Short problem: Convert the items between the lines holding "This screenshot has width=590, height=365." and "will [x=51, y=96].", inclusive, into a two-column CSV with the header instruction,answer and one row per item. Wrap each field in double quotes and replace any line breaks inside a field with spaces.

Data provided:
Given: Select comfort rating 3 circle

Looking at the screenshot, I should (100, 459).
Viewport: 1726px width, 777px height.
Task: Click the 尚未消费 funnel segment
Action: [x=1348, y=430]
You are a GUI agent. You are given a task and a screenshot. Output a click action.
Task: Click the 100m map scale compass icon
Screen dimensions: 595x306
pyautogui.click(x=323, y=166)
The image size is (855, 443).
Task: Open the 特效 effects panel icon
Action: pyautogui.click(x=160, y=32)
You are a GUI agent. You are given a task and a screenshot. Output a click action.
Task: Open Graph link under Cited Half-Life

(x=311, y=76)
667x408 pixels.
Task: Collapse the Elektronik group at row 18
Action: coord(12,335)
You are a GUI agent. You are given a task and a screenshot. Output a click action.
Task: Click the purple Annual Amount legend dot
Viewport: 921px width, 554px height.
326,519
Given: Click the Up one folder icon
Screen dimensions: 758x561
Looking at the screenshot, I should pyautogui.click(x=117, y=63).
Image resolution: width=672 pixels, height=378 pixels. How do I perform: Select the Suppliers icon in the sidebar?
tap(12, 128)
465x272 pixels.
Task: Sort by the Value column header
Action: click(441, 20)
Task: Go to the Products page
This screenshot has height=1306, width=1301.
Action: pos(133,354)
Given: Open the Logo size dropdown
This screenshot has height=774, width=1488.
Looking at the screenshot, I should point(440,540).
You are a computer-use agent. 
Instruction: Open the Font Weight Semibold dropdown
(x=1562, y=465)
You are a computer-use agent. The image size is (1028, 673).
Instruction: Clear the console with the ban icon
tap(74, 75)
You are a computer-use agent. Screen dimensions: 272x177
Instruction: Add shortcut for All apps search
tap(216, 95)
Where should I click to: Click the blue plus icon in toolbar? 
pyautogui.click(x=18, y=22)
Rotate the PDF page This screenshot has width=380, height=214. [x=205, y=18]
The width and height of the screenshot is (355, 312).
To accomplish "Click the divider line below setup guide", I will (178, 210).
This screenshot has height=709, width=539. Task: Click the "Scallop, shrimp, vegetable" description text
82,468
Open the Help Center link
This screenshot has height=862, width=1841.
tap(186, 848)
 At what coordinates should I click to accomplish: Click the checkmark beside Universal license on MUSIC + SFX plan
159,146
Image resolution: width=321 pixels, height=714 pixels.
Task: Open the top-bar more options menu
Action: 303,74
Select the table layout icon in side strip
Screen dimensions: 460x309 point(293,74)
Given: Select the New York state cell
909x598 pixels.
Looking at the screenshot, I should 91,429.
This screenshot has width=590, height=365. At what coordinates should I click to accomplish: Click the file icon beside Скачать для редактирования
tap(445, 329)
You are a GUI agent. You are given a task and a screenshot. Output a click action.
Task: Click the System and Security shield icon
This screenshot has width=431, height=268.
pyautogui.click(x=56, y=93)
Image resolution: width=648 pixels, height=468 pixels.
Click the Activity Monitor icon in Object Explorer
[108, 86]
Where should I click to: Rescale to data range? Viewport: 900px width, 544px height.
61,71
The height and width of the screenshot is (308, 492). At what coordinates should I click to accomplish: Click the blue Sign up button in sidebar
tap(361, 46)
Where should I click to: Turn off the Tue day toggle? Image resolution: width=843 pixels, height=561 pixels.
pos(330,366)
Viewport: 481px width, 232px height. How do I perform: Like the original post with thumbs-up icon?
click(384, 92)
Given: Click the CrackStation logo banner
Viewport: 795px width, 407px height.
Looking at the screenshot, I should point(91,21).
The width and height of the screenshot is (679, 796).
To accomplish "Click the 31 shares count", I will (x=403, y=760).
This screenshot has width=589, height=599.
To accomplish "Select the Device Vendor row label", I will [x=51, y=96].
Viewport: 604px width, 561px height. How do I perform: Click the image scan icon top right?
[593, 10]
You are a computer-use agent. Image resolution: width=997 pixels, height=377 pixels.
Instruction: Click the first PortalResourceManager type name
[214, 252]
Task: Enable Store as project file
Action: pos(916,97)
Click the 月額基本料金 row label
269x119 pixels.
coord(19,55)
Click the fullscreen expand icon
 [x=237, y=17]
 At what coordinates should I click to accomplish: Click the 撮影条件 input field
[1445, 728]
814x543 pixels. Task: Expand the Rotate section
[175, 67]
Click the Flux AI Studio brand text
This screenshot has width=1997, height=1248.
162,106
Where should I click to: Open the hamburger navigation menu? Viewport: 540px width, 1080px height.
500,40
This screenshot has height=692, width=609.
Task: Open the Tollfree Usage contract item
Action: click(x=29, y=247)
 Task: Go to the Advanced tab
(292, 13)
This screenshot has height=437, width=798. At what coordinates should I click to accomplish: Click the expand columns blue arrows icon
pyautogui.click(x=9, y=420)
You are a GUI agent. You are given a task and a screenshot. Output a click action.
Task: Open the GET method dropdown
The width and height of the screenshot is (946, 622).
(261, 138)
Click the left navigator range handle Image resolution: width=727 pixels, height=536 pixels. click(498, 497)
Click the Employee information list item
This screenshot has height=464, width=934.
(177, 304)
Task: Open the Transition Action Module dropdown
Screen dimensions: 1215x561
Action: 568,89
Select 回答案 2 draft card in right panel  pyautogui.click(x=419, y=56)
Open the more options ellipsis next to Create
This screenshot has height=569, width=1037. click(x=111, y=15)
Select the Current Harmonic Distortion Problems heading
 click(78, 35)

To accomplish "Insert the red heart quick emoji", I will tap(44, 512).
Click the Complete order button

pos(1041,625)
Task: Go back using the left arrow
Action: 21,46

Right answer:
instruction,answer
"This screenshot has width=590, height=365. At what coordinates should I click to accomplish: Click the file icon beside Скачать для редактирования","tap(445, 329)"
"You are a GUI agent. You are given a task and a screenshot. Output a click action. Task: Click the System and Security shield icon This screenshot has width=431, height=268.","pyautogui.click(x=56, y=93)"
"Image resolution: width=648 pixels, height=468 pixels. Click the Activity Monitor icon in Object Explorer","[108, 86]"
"Where should I click to: Rescale to data range? Viewport: 900px width, 544px height.","61,71"
"The height and width of the screenshot is (308, 492). At what coordinates should I click to accomplish: Click the blue Sign up button in sidebar","tap(361, 46)"
"Where should I click to: Turn off the Tue day toggle? Image resolution: width=843 pixels, height=561 pixels.","pos(330,366)"
"Viewport: 481px width, 232px height. How do I perform: Like the original post with thumbs-up icon?","click(384, 92)"
"Given: Click the CrackStation logo banner Viewport: 795px width, 407px height.","Looking at the screenshot, I should point(91,21)."
"The width and height of the screenshot is (679, 796). To accomplish ""Click the 31 shares count"",","I will (x=403, y=760)."
"This screenshot has width=589, height=599. To accomplish ""Select the Device Vendor row label"",","I will [x=51, y=96]."